Maintaining your Baitcaster
Before you clean your baitcaster, start by getting all the supplies ready so that you don’t have to break your focus every few minutes when you need to grab something from your garage.
We recommend that you use oil that is designed for our baitcasting model specifically. You can find the right type of oil for your model by reading the instruction manual. Some manufacturers include oil with the actual units.
Don’t use WD-40 oil, machine oil, olive oil, 3-in-1 oils, or any oils that are too thick/thin. If you don’t know what type of oil is designed for your baitcaster, just use the oil that is suitable for similar reel models.
While grease isn’t used as often as oil, it’s just as important. Grease is used for cleaning the internal gears. Be frugal with your grease usage and avoid putting too much on the main gear.
Alcohol (not the fun kind)
Rubbing alcohol — while not as fun as beer, whiskey, or tequila — is very useful for cleaning your reels.

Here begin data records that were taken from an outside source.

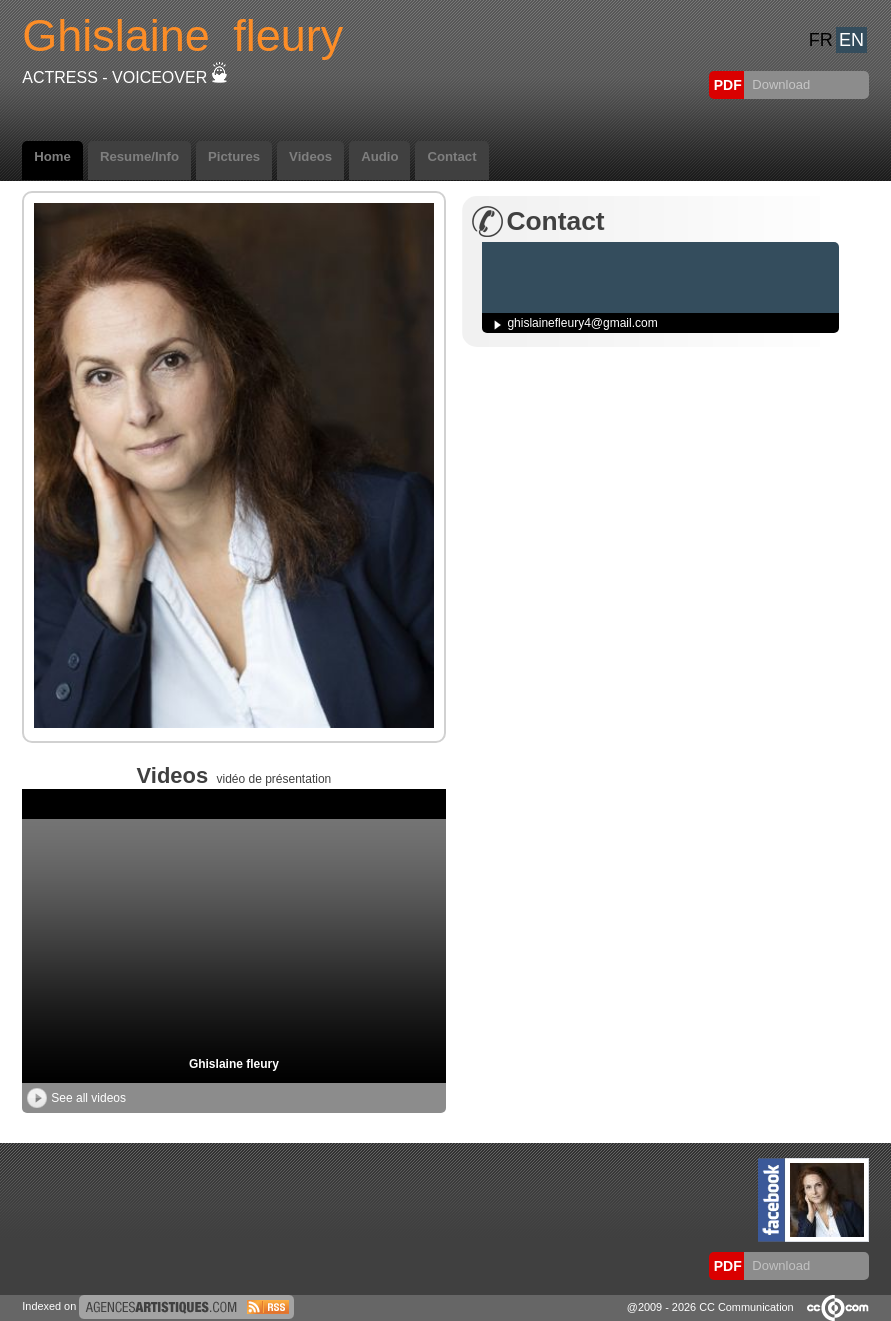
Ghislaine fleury (234, 1064)
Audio (379, 156)
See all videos (76, 1098)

Before applying it to your baitcaster, mix it with warm water to reduce the potency of the solution. You can apply it using a spray bottle or by pouring the alcohol on a cloth and wiping the reel with it.
Alcohol helps remove residue and stains as it is a powerful solvent. These are the main supplies that you’ll need when maintaining your baitcasting reel.
Other tools include towels, brushes, spray bottles, and q tips. Once you have everything you need, you can begin the maintenance process below.
Start by disassembling the entire reel and removing all the parts of your baitcaster. To pull out the side plate, remove the screw and release the spool. This is how to gain access to every part in the reel.
Always wipe your reel with a clean and soft cloth. Pour the diluted alcohol on the cloth then wipe each part carefully. You can also use the other method that we mentioned above which is using a spray bottle to spray the alcohol onto your reel and then wipe it off.
Take your preferred oil and get a small amount of it on a q tip. Rub the q tip on the brake, spool, housing, lines, and other parts of the reel. Once you’ve oiled it up, apply grease. You can start with either side of the reel and then move on to the next after applying a dab of grease.
Be sure to put grease on every slot. To spread the grease, you can crank the reel. Be sure to oil and wipe the tension knob as well.
You’ll find that your baitcaster will perform far better after cleaning. To increase performance and ensure longevity, conduct periodic maintenance
With an abundance of high-quality baitcasters on the market and a newfound love in the angler community, there’s no reason why you shouldn’t be trying these reels out. The battle of spinning reels vs baitcasters will always be a hot debate, but trying out these amazing reels is an experience that you shouldn’t shy away from.
One of the greatest things about fishing is the fact that there are so many different ways to do it. You can switch around your reels and rods, hunt for different types of fish, and even use different techniques like bow fishing. However you fish and whatever you use, one thing’s for sure, the world of fishing will continue to grow for the foreseeable future. Happy casting!